#### Lavoro richiesto
#1 Trascrivi dal brano sulle proteste di Tbilisi il passo che va da "Alla fermata del" fino a "lo stesso rituale.".
#2 Nel brano sulle proteste di Tbilisi, in che anno è stato portato in piazza Europa il pezzo del muro di Berlino?

#### Brano scelto
=====
Alla fermata del bus in piazza della Libertà la gente batte i piedi per scaldarsi. A inizio settimana il vociare che anima i locali alla moda di Tbilisi si fa più ovattato. Per strada non restano che i cani randagi. Sono le dieci e mezza di sera. La temperatura sta scendendo sotto lo zero ma poco più in là, nonostante il freddo, davanti al parlamento in viale Rustaveli va in scena sempre lo stesso rituale.
Da quando a novembre 2024 il partito al potere Sogno georgiano ha annunciato la sospensione dei colloqui di adesione all’Unione europea fino al 2028, in risposta a una decisione in realtà anticipata da Bruxelles, ogni sera un gruppetto di manifestanti si raduna religiosamente davanti al parlamento. Sono soprattutto giovani. Tirano fuori dagli zaini i megafoni e le bandiere dell’Unione europea. “Vedi quella là, è la più agguerrita del gruppo. C’è tutte le sere”, dice Levan indicando una ragazza che prende il megafono e attacca con un mantra che si ripete ormai da mesi. Chiedono nuove elezioni e il rilascio dei manifestanti arrestati durante le proteste. Quando tutto è iniziato, dopo l’approvazione della legge sugli agenti stranieri che ha scatenato forti reazioni in questo paese ormai diviso tra il sogno dell’integrazione euro-atlantica e il possibile ritorno sotto la sfera di influenza russa, Levan aveva addirittura pensato di lasciare la Georgia insieme alla sua famiglia. Poi ha deciso di restare. “C’è bisogno di gente che continui a protestare”, spiega a LifeGate.
E se a gennaio 2025 i manifestanti davanti al parlamento erano solo qualche decina, a febbraio sono tornati a essere migliaia. Il 14 febbraio 2025 sono partiti da piazza Europa, dove si erge un pezzo del muro di Berlino portato qui nel 2017 in segno di amicizia con la Germania, e hanno costeggiato il fiume sventolando non solo bandiere dell’Unione europea e della Georgia, ma anche quelle della Germania e degli Stati Uniti. In testa al corteo c’erano striscioni che recitavano “No alla dittatura russa. Chiediamo nuove elezioni”.
Ormai è da più di 80 giorni che a Tbilisi le proteste vanno avanti ininterrottamente, segno che una parte della popolazione georgiana non è disposta a fare alcun passo indietro nel percorso di integrazione con l’Unione europea, previsto anche dalla Costituzione ma bruscamente interrotto dalle politiche del partito al governo Sogno georgiano, che secondo molti difensori dei diritti civili starebbe voltando le spalle ai valori democratici, prendendo una piega sempre più autoritaria, come dimostra anche la brutale repressione messa in atto dalle forze dell’ordine durante le proteste dei mesi scorsi. Secondo gli attivisti per i diritti umani, sarebbero circa 400 i manifestanti arrestati solo tra novembre e dicembre, molti dei quali affermano di essere stati sottoposti ad abusi fisici o psicologici da parte della polizia.
=====
#### Dati archiviati
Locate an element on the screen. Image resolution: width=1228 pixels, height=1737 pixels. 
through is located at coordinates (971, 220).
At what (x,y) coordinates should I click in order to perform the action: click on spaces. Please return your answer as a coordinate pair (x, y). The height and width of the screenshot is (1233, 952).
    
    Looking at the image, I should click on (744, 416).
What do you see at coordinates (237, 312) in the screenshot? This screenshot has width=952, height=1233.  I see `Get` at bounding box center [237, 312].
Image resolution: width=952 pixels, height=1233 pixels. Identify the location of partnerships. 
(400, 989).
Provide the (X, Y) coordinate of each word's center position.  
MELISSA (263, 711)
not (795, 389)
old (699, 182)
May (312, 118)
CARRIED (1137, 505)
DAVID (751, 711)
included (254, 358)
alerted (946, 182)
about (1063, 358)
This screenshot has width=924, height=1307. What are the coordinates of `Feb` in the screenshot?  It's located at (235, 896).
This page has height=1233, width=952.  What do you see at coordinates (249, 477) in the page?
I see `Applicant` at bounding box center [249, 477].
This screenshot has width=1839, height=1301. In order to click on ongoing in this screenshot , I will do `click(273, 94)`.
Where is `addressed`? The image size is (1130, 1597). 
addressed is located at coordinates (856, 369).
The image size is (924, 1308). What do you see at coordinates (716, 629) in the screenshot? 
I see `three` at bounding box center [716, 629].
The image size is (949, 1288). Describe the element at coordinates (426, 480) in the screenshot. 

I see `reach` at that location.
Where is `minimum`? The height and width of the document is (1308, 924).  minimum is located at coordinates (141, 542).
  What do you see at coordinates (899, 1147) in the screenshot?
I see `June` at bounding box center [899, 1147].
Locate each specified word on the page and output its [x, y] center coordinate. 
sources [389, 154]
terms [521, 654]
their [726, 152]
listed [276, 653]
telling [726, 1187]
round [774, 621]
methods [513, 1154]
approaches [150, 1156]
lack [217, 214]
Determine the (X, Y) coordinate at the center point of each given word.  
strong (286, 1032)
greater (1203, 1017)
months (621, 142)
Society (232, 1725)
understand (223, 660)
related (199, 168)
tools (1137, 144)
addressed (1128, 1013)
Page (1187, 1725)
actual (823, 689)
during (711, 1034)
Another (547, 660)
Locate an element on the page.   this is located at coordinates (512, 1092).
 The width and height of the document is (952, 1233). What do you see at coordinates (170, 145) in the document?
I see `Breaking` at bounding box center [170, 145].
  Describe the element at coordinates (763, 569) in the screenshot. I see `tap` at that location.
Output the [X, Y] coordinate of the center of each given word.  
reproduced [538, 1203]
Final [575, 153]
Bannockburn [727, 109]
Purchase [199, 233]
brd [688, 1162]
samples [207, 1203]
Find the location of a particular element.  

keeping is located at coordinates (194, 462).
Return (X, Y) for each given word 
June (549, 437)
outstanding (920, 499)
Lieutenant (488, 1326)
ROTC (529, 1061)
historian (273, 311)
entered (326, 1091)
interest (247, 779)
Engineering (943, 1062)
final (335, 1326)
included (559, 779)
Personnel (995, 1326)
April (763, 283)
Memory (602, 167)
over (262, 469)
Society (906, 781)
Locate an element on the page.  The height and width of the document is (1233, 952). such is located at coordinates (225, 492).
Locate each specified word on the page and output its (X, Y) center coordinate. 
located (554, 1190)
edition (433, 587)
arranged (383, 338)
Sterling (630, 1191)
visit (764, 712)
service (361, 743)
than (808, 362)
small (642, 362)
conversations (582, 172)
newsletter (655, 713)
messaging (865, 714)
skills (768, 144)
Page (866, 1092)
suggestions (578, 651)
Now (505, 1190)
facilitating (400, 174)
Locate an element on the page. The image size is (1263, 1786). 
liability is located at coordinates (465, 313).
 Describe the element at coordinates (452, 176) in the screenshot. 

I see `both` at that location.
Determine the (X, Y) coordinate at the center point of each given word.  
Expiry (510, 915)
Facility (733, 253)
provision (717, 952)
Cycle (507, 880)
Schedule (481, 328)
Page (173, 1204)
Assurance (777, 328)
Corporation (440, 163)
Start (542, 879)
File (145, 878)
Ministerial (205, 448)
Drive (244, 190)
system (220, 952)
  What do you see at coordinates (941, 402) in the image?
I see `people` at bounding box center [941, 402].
=====
#### Soluzioni in ordine
#1
Alla fermata del bus in piazza della Libertà la gente batte i piedi per scaldarsi. A inizio settimana il vociare che anima i locali alla moda di Tbilisi si fa più ovattato. Per strada non restano che i cani randagi. Sono le dieci e mezza di sera. La temperatura sta scendendo sotto lo zero ma poco più in là, nonostante il freddo, davanti al parlamento in viale Rustaveli va in scena sempre lo stesso rituale.

#2 Nel 2017.